Records: Couple with 108 dogs had agreed to random inspections

LEFT: Donald Frederick Smith RIGHT: Melissa Kay Copen

LAWRENCE TOWNSHIP, Mich. (WOOD) — Years before deputies seized more than 100 dogs from their home, a Van Buren County couple agreed to let animal control officers randomly inspect their home to make sure their animals were safe, court records show.

But it appears that never happened.

“They never came out here,” Melissa Copen said on Friday. “Nobody cared, nobody cared until I asked for help, and then they arrested me.”

Copen and her husband, Daniel F. Smith, are accused of animal cruelty after Van Buren County Animal Control officers this week found what they called “deplorable” conditions at their home on 52nd Avenue in Lawrence Township.

The officers said they seized 108 dogs, 6 cats and a horse after responding to the home on a complaint.

Copen has denied her animals were poorly cared for.

However, Van Buren County animal control officials said on Friday that two of the dogs are in critical condition at animal hospitals, while many others are being treated for less-serious medical conditions.

It wasn’t the first time the couple has faced animal cruelty charges.

In 2001, in the city of Allegan, they were charged with animal cruelty and operating an unlicensed kennel.

“We had 25 dogs back in Allegan,” Copen said. “That was dismissed. It was all thrown out. It’s nothing.”

The animals were returned to them in 2001, but they agreed to “random and periodic inspections” by Van Buren or Allegan county animal control officers to “assure that the animals are being kept healthy, well-fed and watered, exercised and in a clean and adequate shelter,” Allegan County court records show.

It was about that time, they had moved to Van Buren County, where records show they ran the Cuddly Critters Animal Shelter.

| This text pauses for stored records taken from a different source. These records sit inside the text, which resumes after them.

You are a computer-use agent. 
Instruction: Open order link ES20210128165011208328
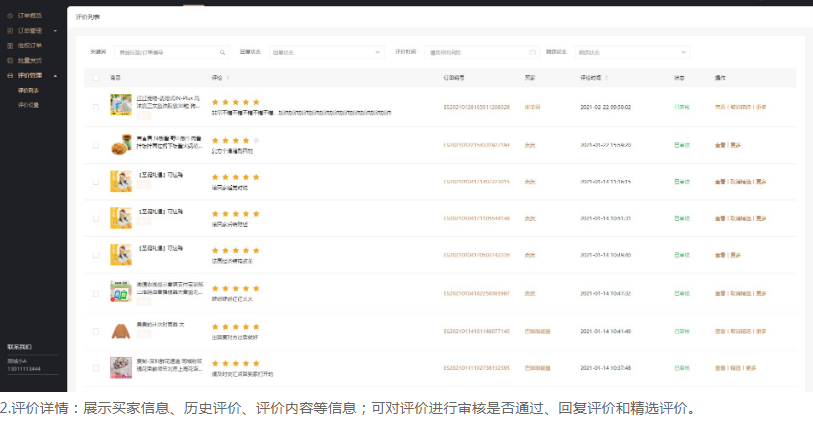coord(476,106)
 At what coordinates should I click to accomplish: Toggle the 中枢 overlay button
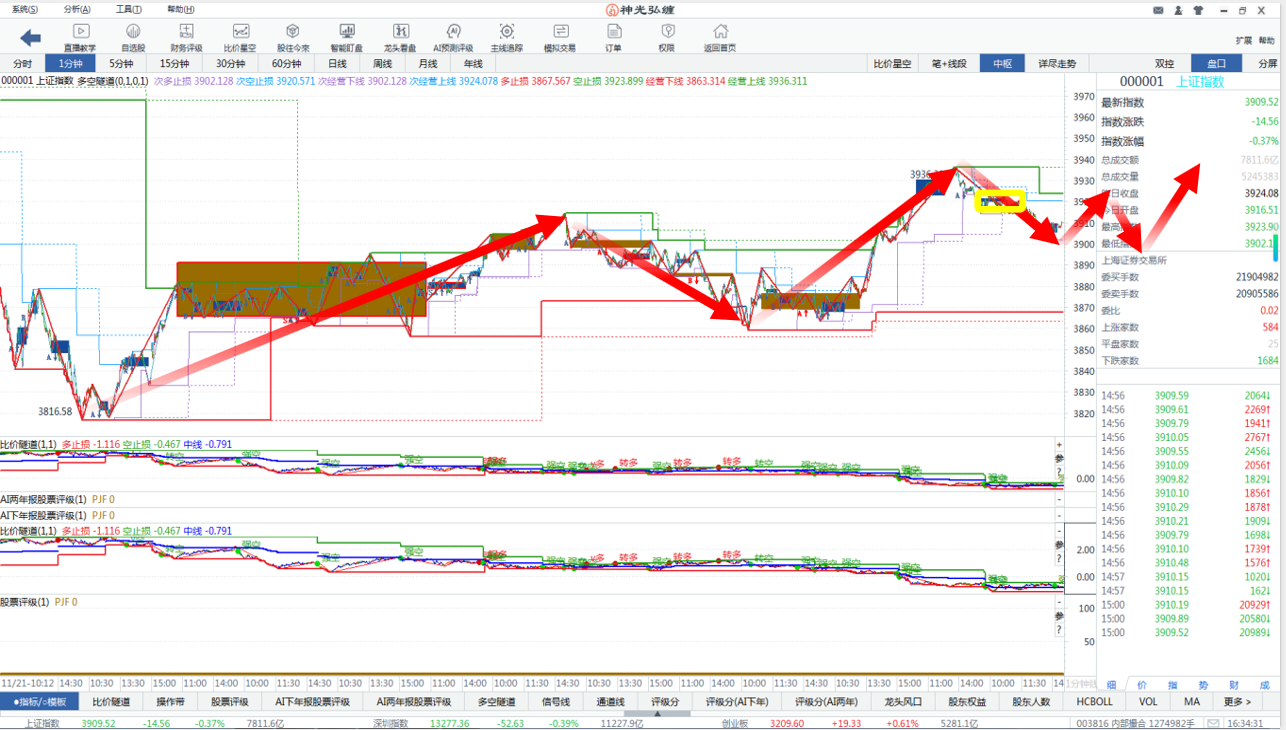(x=1002, y=63)
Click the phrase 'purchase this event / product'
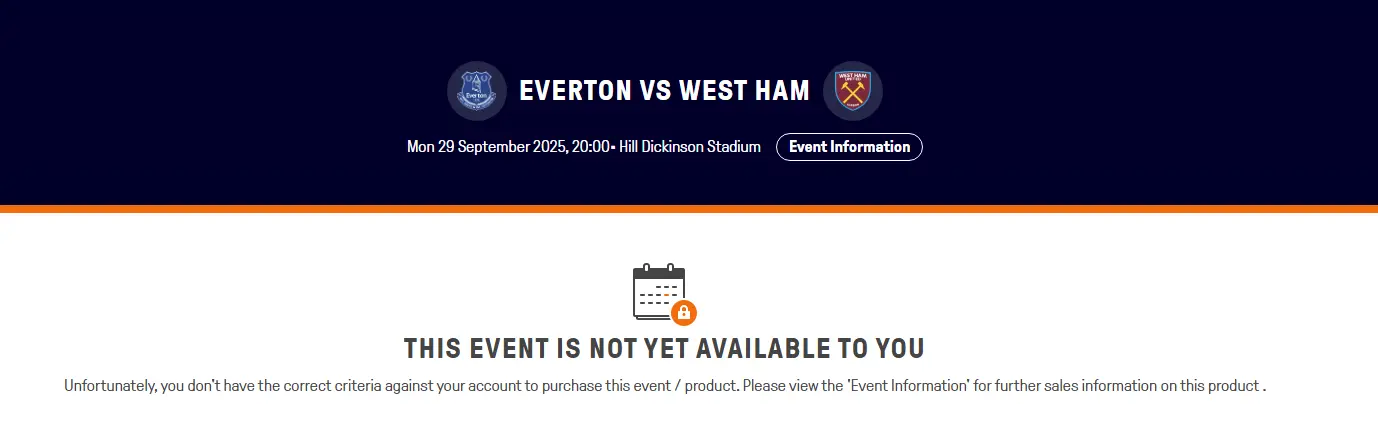 coord(637,385)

Van Buren County property records show they bought their present home on 52nd Avenue in Lawrence Township in 2004.

“When we first moved in here, we asked Van Buren to come check out the area to see how many dogs we could have, because we were rescuing them,” Copen said. “They checked it, said it was great.”

But since then, she said, there have been no random checks.

The head of Van Buren County Animal Control said he wasn’t aware of the 2001 court order. He’s been in charge for a year and a half.

“Our animal control division wasn’t even aware that these folks lived in our county and that order was in fact in place,” Sheriff’s Sgt. Dan Abbott said.

He blamed the couple for that.

“They’ve never registered (their) animals so they’ve never been on our radar,” he said. “That’s on them.”